■ **Problem details**
Restate the entries below verbatim.

■ **Excerpted records**
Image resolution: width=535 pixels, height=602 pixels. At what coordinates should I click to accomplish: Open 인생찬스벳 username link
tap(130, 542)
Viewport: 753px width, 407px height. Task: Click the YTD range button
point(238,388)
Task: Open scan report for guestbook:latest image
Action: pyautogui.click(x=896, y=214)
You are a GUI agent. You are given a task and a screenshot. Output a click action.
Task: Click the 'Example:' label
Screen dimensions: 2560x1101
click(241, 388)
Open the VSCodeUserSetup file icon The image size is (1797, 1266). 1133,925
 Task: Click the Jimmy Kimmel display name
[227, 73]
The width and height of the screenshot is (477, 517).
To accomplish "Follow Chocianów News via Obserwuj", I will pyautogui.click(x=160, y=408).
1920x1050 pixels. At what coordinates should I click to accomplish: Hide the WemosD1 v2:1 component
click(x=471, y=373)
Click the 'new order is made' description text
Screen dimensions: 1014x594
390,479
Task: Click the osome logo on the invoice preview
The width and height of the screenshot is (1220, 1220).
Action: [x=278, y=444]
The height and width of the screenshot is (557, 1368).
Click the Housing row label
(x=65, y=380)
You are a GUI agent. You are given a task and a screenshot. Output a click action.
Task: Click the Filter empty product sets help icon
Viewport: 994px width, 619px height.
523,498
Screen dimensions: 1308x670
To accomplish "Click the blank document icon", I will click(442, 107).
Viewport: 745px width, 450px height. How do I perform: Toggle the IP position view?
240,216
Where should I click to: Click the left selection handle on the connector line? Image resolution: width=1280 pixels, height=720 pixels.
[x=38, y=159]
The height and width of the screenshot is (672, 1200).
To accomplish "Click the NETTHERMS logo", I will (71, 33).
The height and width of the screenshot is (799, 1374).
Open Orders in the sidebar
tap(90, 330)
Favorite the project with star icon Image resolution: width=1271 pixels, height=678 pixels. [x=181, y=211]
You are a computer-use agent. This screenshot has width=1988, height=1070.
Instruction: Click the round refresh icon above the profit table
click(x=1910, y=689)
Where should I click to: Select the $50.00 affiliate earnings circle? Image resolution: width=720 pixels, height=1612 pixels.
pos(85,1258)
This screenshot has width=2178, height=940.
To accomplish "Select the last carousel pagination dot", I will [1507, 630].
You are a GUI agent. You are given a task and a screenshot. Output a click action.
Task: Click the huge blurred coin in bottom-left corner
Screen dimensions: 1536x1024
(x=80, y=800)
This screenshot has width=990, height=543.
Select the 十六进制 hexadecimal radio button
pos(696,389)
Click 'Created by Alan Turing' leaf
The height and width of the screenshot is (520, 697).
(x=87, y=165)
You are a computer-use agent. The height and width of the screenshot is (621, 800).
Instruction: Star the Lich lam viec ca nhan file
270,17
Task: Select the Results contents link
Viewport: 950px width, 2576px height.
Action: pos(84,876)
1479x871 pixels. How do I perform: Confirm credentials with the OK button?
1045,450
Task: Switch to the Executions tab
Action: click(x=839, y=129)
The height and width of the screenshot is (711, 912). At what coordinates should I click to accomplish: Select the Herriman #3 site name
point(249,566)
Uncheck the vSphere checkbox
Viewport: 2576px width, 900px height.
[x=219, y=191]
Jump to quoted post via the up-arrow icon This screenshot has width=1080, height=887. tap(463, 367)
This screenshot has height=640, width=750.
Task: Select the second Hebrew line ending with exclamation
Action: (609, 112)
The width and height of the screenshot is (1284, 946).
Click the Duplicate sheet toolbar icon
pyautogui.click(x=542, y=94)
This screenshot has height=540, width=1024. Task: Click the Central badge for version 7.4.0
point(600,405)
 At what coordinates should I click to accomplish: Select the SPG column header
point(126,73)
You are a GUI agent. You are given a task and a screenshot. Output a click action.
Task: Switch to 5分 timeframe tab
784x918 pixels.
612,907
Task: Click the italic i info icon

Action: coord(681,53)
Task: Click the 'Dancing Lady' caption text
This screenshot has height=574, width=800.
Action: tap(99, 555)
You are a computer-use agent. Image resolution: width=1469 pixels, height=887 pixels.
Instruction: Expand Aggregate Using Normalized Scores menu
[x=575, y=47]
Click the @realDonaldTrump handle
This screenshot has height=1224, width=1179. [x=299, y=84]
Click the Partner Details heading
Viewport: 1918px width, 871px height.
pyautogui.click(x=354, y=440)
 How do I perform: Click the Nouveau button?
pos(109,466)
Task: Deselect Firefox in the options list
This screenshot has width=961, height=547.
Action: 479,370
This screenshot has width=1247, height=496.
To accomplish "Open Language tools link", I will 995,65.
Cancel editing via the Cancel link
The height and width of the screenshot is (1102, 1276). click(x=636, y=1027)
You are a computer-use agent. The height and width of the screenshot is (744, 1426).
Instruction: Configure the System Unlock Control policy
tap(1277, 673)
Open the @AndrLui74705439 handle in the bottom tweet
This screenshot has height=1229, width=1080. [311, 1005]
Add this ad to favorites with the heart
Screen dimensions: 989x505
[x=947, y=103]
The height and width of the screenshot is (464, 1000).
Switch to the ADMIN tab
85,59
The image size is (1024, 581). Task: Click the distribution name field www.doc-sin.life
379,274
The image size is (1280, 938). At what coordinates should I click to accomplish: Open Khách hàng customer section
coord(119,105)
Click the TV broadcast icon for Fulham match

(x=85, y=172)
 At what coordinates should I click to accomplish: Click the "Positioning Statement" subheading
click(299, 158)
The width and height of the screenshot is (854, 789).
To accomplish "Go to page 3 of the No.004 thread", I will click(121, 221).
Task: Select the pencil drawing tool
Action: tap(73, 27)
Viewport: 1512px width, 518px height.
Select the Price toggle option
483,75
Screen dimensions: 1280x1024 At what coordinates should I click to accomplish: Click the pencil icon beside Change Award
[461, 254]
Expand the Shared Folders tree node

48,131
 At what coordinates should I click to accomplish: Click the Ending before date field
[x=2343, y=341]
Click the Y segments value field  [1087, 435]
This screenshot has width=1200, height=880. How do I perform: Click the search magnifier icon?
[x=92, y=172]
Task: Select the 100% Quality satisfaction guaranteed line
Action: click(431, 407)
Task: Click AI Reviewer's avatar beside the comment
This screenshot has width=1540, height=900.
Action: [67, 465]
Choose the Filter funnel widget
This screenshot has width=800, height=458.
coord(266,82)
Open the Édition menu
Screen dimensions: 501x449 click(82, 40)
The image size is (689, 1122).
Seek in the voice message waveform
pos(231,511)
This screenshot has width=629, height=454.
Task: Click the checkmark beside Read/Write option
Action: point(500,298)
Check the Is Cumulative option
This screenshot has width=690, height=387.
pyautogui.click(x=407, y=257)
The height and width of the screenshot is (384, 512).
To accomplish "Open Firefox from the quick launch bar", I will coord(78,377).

■ **Task response**
Image resolution: width=535 pixels, height=602 pixels. At what coordinates should I click to accomplish: Open 인생찬스벳 username link
tap(130, 542)
Viewport: 753px width, 407px height. Task: Click the YTD range button
point(238,388)
Task: Open scan report for guestbook:latest image
Action: pyautogui.click(x=896, y=214)
You are a GUI agent. You are given a task and a screenshot. Output a click action.
Task: Click the 'Example:' label
Screen dimensions: 2560x1101
click(241, 388)
Open the VSCodeUserSetup file icon The image size is (1797, 1266). 1133,925
 Task: Click the Jimmy Kimmel display name
[227, 73]
The width and height of the screenshot is (477, 517).
To accomplish "Follow Chocianów News via Obserwuj", I will pyautogui.click(x=160, y=408).
1920x1050 pixels. At what coordinates should I click to accomplish: Hide the WemosD1 v2:1 component
click(x=471, y=373)
Click the 'new order is made' description text
Screen dimensions: 1014x594
390,479
Task: Click the osome logo on the invoice preview
The width and height of the screenshot is (1220, 1220).
Action: [x=278, y=444]
The height and width of the screenshot is (557, 1368).
Click the Housing row label
(x=65, y=380)
You are a GUI agent. You are given a task and a screenshot. Output a click action.
Task: Click the Filter empty product sets help icon
Viewport: 994px width, 619px height.
523,498
Screen dimensions: 1308x670
To accomplish "Click the blank document icon", I will click(442, 107).
Viewport: 745px width, 450px height. How do I perform: Toggle the IP position view?
240,216
Where should I click to: Click the left selection handle on the connector line? Image resolution: width=1280 pixels, height=720 pixels.
[x=38, y=159]
The height and width of the screenshot is (672, 1200).
To accomplish "Click the NETTHERMS logo", I will (71, 33).
The height and width of the screenshot is (799, 1374).
Open Orders in the sidebar
tap(90, 330)
Favorite the project with star icon Image resolution: width=1271 pixels, height=678 pixels. [x=181, y=211]
You are a computer-use agent. This screenshot has width=1988, height=1070.
Instruction: Click the round refresh icon above the profit table
click(x=1910, y=689)
Where should I click to: Select the $50.00 affiliate earnings circle? Image resolution: width=720 pixels, height=1612 pixels.
pos(85,1258)
This screenshot has width=2178, height=940.
To accomplish "Select the last carousel pagination dot", I will [1507, 630].
You are a GUI agent. You are given a task and a screenshot. Output a click action.
Task: Click the huge blurred coin in bottom-left corner
Screen dimensions: 1536x1024
(x=80, y=800)
This screenshot has width=990, height=543.
Select the 十六进制 hexadecimal radio button
pos(696,389)
Click 'Created by Alan Turing' leaf
The height and width of the screenshot is (520, 697).
(x=87, y=165)
You are a computer-use agent. The height and width of the screenshot is (621, 800).
Instruction: Star the Lich lam viec ca nhan file
270,17
Task: Select the Results contents link
Viewport: 950px width, 2576px height.
Action: pos(84,876)
1479x871 pixels. How do I perform: Confirm credentials with the OK button?
1045,450
Task: Switch to the Executions tab
Action: click(x=839, y=129)
The height and width of the screenshot is (711, 912). At what coordinates should I click to accomplish: Select the Herriman #3 site name
point(249,566)
Uncheck the vSphere checkbox
Viewport: 2576px width, 900px height.
[x=219, y=191]
Jump to quoted post via the up-arrow icon This screenshot has width=1080, height=887. tap(463, 367)
This screenshot has height=640, width=750.
Task: Select the second Hebrew line ending with exclamation
Action: (609, 112)
The width and height of the screenshot is (1284, 946).
Click the Duplicate sheet toolbar icon
pyautogui.click(x=542, y=94)
This screenshot has height=540, width=1024. Task: Click the Central badge for version 7.4.0
point(600,405)
 At what coordinates should I click to accomplish: Select the SPG column header
point(126,73)
You are a GUI agent. You are given a task and a screenshot. Output a click action.
Task: Switch to 5分 timeframe tab
784x918 pixels.
612,907
Task: Click the italic i info icon

Action: coord(681,53)
Task: Click the 'Dancing Lady' caption text
This screenshot has height=574, width=800.
Action: tap(99, 555)
You are a computer-use agent. Image resolution: width=1469 pixels, height=887 pixels.
Instruction: Expand Aggregate Using Normalized Scores menu
[x=575, y=47]
Click the @realDonaldTrump handle
This screenshot has height=1224, width=1179. [x=299, y=84]
Click the Partner Details heading
Viewport: 1918px width, 871px height.
pyautogui.click(x=354, y=440)
 How do I perform: Click the Nouveau button?
pos(109,466)
Task: Deselect Firefox in the options list
This screenshot has width=961, height=547.
Action: 479,370
This screenshot has width=1247, height=496.
To accomplish "Open Language tools link", I will 995,65.
Cancel editing via the Cancel link
The height and width of the screenshot is (1102, 1276). click(x=636, y=1027)
You are a computer-use agent. The height and width of the screenshot is (744, 1426).
Instruction: Configure the System Unlock Control policy
tap(1277, 673)
Open the @AndrLui74705439 handle in the bottom tweet
This screenshot has height=1229, width=1080. [311, 1005]
Add this ad to favorites with the heart
Screen dimensions: 989x505
[x=947, y=103]
The height and width of the screenshot is (464, 1000).
Switch to the ADMIN tab
85,59
The image size is (1024, 581). Task: Click the distribution name field www.doc-sin.life
379,274
The image size is (1280, 938). At what coordinates should I click to accomplish: Open Khách hàng customer section
coord(119,105)
Click the TV broadcast icon for Fulham match

(x=85, y=172)
 At what coordinates should I click to accomplish: Click the "Positioning Statement" subheading
click(299, 158)
The width and height of the screenshot is (854, 789).
To accomplish "Go to page 3 of the No.004 thread", I will click(121, 221).
Task: Select the pencil drawing tool
Action: tap(73, 27)
Viewport: 1512px width, 518px height.
Select the Price toggle option
483,75
Screen dimensions: 1280x1024 At what coordinates should I click to accomplish: Click the pencil icon beside Change Award
[461, 254]
Expand the Shared Folders tree node

48,131
 At what coordinates should I click to accomplish: Click the Ending before date field
[x=2343, y=341]
Click the Y segments value field  [1087, 435]
This screenshot has width=1200, height=880. How do I perform: Click the search magnifier icon?
[x=92, y=172]
Task: Select the 100% Quality satisfaction guaranteed line
Action: click(431, 407)
Task: Click AI Reviewer's avatar beside the comment
This screenshot has width=1540, height=900.
Action: [67, 465]
Choose the Filter funnel widget
This screenshot has width=800, height=458.
coord(266,82)
Open the Édition menu
Screen dimensions: 501x449 click(82, 40)
The image size is (689, 1122).
Seek in the voice message waveform
pos(231,511)
This screenshot has width=629, height=454.
Task: Click the checkmark beside Read/Write option
Action: point(500,298)
Check the Is Cumulative option
This screenshot has width=690, height=387.
pyautogui.click(x=407, y=257)
The height and width of the screenshot is (384, 512).
To accomplish "Open Firefox from the quick launch bar", I will coord(78,377).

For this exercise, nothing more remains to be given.